EU, U.S. Say Carbon Pricing Could Transform Africa’s Climate Change Battle

by Adenike Adeodun

African leaders rallied together at the African Climate Summit to address climate challenges. Research from Science Direct shows that in 2022, extreme weather in Africa impacted 19 million people and killed 4,000. Cyclones, floods, and droughts were notable events.

Leaders from nations including Tanzania, Rwanda, and Ghana, among others, committed to sustainable solutions for the climate crisis. The summit’s theme was “Driving Green Growth and Climate Finance Solutions for Africa and the World.”

Kenya’s Environment Minister, Soipan Tuya, spoke about the severe impacts of climate change on the continent. Citing instances like Hurricane Freddy in Malawi and droughts in the Horn of Africa, Tuya highlighted the urgent need for action.

She also drew attention to Africa’s limited contribution to global emissions. Yet, the continent faces the brunt of the adverse effects of climate change. She emphasised that the inaugural summit allowed African leaders to pave the way for green growth.

Notably, Kenyan President William Ruto was accompanied on the panel by global leaders, including Moussa Faki Mahamat of the African Union Commission and Ursula von der Leyen, President of the European Commission.
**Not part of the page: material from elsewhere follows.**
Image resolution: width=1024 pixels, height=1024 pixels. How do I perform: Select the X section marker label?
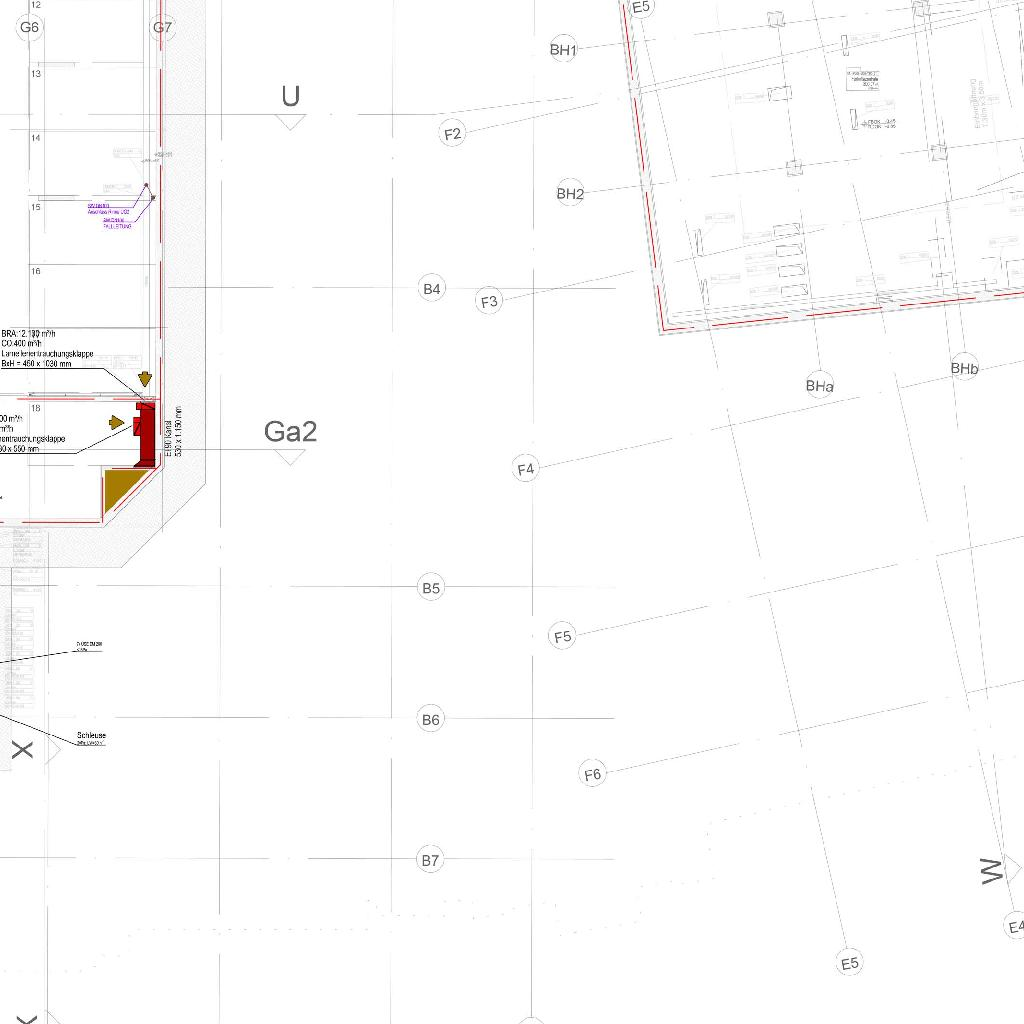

According to the report made by the Africa Energy Portal, the African Development Bank pledged $25 billion towards climate financing by 2025. Their president, Akinwumi Adesina, emphasized Africa’s potential for green growth.

EU President Ursula Von Der Leyen hailed Kenya’s new Climate Change Act. She spoke about the critical nature of carbon markets and urged the development of Africa’s green bond markets.

Kenyan President Ruto outlined the challenges climate change brings to Africa, highlighting the continent’s minimal contribution to pollution yet substantial impact from the climate crisis. U.S. Special Presidential Envoy for Climate, John Kerry, highlighted Africa’s potential in the climate dialogue and pledged the U.S.’s commitment to aid Africa’s efforts.

Finally, the COP28 President-Designate, H.E. Dr. Sultan Al Jaber, pressed for tangible actions rather than pledges. The African Development Bank estimates that $250 billion is necessary to meet Africa’s climate needs. Yet, the continent currently receives only a fraction of that amount. Jaber emphasized the importance of fair climate finance for Africa.

As climate change increasingly affects Africa, leaders worldwide have SEO joined forces to commit resources and strategies to address this urgent issue.